## TASK ITEM
Reproduce the records below exactly as they are written.

## DATA RECORDS
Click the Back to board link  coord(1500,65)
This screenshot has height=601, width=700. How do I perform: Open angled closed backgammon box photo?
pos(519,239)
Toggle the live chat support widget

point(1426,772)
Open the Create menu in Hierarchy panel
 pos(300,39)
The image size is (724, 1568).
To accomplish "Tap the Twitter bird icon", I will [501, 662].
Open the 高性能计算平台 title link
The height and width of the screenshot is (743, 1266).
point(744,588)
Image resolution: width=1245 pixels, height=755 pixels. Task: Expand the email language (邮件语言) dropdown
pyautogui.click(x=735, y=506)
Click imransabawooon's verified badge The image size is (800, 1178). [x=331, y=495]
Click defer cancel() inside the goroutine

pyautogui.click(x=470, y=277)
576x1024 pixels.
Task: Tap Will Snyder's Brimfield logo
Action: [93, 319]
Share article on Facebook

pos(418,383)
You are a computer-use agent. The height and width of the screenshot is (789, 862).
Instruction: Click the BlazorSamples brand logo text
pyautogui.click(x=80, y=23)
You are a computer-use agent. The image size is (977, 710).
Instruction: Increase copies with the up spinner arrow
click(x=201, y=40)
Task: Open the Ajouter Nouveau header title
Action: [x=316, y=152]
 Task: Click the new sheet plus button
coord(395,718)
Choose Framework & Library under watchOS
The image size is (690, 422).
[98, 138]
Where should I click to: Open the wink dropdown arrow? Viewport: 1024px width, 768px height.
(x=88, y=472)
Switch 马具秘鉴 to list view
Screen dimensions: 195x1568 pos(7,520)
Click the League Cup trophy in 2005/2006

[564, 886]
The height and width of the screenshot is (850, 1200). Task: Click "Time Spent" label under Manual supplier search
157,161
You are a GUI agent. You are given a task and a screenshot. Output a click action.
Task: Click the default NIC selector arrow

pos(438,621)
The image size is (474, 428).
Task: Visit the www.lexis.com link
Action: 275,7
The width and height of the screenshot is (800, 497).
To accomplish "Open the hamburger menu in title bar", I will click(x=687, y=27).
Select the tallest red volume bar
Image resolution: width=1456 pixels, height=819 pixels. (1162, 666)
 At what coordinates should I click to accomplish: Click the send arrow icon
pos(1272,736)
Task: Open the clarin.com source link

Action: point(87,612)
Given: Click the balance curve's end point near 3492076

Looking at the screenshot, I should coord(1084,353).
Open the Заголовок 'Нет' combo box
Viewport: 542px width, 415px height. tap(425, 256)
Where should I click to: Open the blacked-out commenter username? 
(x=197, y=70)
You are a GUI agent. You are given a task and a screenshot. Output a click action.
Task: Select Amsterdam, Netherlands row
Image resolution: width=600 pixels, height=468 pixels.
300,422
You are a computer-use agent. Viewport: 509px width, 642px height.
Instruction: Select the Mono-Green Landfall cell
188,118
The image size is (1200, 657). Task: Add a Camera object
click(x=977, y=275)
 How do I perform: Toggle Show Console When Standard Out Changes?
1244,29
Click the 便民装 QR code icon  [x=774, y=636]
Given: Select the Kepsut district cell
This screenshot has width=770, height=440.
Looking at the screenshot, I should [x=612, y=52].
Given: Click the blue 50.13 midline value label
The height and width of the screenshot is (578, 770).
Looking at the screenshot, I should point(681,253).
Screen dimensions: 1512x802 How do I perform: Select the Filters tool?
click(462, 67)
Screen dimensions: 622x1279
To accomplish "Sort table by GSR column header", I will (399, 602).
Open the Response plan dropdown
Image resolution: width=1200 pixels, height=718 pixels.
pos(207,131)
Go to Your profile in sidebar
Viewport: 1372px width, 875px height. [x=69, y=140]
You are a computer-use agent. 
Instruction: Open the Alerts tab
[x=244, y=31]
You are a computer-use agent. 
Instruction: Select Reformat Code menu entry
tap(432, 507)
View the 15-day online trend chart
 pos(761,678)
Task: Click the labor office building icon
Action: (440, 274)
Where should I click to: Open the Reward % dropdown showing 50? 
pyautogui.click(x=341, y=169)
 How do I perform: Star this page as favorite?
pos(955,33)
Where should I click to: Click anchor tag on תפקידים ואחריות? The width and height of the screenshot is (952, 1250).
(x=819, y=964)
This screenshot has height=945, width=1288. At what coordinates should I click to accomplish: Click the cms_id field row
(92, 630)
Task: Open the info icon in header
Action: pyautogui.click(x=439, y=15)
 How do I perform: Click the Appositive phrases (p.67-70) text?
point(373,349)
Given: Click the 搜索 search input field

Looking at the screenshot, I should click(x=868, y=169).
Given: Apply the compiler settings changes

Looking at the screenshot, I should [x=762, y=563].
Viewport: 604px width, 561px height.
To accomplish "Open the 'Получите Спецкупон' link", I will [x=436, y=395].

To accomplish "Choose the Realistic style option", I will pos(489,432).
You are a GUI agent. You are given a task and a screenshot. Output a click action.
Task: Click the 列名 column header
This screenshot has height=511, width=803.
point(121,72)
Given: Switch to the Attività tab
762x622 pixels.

## FINISHED TASK
Click the Back to board link  coord(1500,65)
This screenshot has height=601, width=700. How do I perform: Open angled closed backgammon box photo?
pos(519,239)
Toggle the live chat support widget

point(1426,772)
Open the Create menu in Hierarchy panel
 pos(300,39)
The image size is (724, 1568).
To accomplish "Tap the Twitter bird icon", I will [501, 662].
Open the 高性能计算平台 title link
The height and width of the screenshot is (743, 1266).
point(744,588)
Image resolution: width=1245 pixels, height=755 pixels. Task: Expand the email language (邮件语言) dropdown
pyautogui.click(x=735, y=506)
Click imransabawooon's verified badge The image size is (800, 1178). [x=331, y=495]
Click defer cancel() inside the goroutine

pyautogui.click(x=470, y=277)
576x1024 pixels.
Task: Tap Will Snyder's Brimfield logo
Action: [93, 319]
Share article on Facebook

pos(418,383)
You are a computer-use agent. The height and width of the screenshot is (789, 862).
Instruction: Click the BlazorSamples brand logo text
pyautogui.click(x=80, y=23)
You are a computer-use agent. The image size is (977, 710).
Instruction: Increase copies with the up spinner arrow
click(x=201, y=40)
Task: Open the Ajouter Nouveau header title
Action: [x=316, y=152]
 Task: Click the new sheet plus button
coord(395,718)
Choose Framework & Library under watchOS
The image size is (690, 422).
[98, 138]
Where should I click to: Open the wink dropdown arrow? Viewport: 1024px width, 768px height.
(x=88, y=472)
Switch 马具秘鉴 to list view
Screen dimensions: 195x1568 pos(7,520)
Click the League Cup trophy in 2005/2006

[564, 886]
The height and width of the screenshot is (850, 1200). Task: Click "Time Spent" label under Manual supplier search
157,161
You are a GUI agent. You are given a task and a screenshot. Output a click action.
Task: Click the default NIC selector arrow

pos(438,621)
The image size is (474, 428).
Task: Visit the www.lexis.com link
Action: 275,7
The width and height of the screenshot is (800, 497).
To accomplish "Open the hamburger menu in title bar", I will click(x=687, y=27).
Select the tallest red volume bar
Image resolution: width=1456 pixels, height=819 pixels. (1162, 666)
 At what coordinates should I click to accomplish: Click the send arrow icon
pos(1272,736)
Task: Open the clarin.com source link

Action: point(87,612)
Given: Click the balance curve's end point near 3492076

Looking at the screenshot, I should coord(1084,353).
Open the Заголовок 'Нет' combo box
Viewport: 542px width, 415px height. tap(425, 256)
Where should I click to: Open the blacked-out commenter username? 
(x=197, y=70)
You are a GUI agent. You are given a task and a screenshot. Output a click action.
Task: Select Amsterdam, Netherlands row
Image resolution: width=600 pixels, height=468 pixels.
300,422
You are a computer-use agent. Viewport: 509px width, 642px height.
Instruction: Select the Mono-Green Landfall cell
188,118
The image size is (1200, 657). Task: Add a Camera object
click(x=977, y=275)
 How do I perform: Toggle Show Console When Standard Out Changes?
1244,29
Click the 便民装 QR code icon  [x=774, y=636]
Given: Select the Kepsut district cell
This screenshot has width=770, height=440.
Looking at the screenshot, I should [x=612, y=52].
Given: Click the blue 50.13 midline value label
The height and width of the screenshot is (578, 770).
Looking at the screenshot, I should point(681,253).
Screen dimensions: 1512x802 How do I perform: Select the Filters tool?
click(462, 67)
Screen dimensions: 622x1279
To accomplish "Sort table by GSR column header", I will (399, 602).
Open the Response plan dropdown
Image resolution: width=1200 pixels, height=718 pixels.
pos(207,131)
Go to Your profile in sidebar
Viewport: 1372px width, 875px height. [x=69, y=140]
You are a computer-use agent. 
Instruction: Open the Alerts tab
[x=244, y=31]
You are a computer-use agent. 
Instruction: Select Reformat Code menu entry
tap(432, 507)
View the 15-day online trend chart
 pos(761,678)
Task: Click the labor office building icon
Action: (440, 274)
Where should I click to: Open the Reward % dropdown showing 50? 
pyautogui.click(x=341, y=169)
 How do I perform: Star this page as favorite?
pos(955,33)
Where should I click to: Click anchor tag on תפקידים ואחריות? The width and height of the screenshot is (952, 1250).
(x=819, y=964)
This screenshot has height=945, width=1288. At what coordinates should I click to accomplish: Click the cms_id field row
(92, 630)
Task: Open the info icon in header
Action: pyautogui.click(x=439, y=15)
 How do I perform: Click the Appositive phrases (p.67-70) text?
point(373,349)
Given: Click the 搜索 search input field

Looking at the screenshot, I should click(x=868, y=169).
Given: Apply the compiler settings changes

Looking at the screenshot, I should [x=762, y=563].
Viewport: 604px width, 561px height.
To accomplish "Open the 'Получите Спецкупон' link", I will [x=436, y=395].

To accomplish "Choose the Realistic style option", I will pos(489,432).
You are a GUI agent. You are given a task and a screenshot. Output a click action.
Task: Click the 列名 column header
This screenshot has height=511, width=803.
point(121,72)
Given: Switch to the Attività tab
762x622 pixels.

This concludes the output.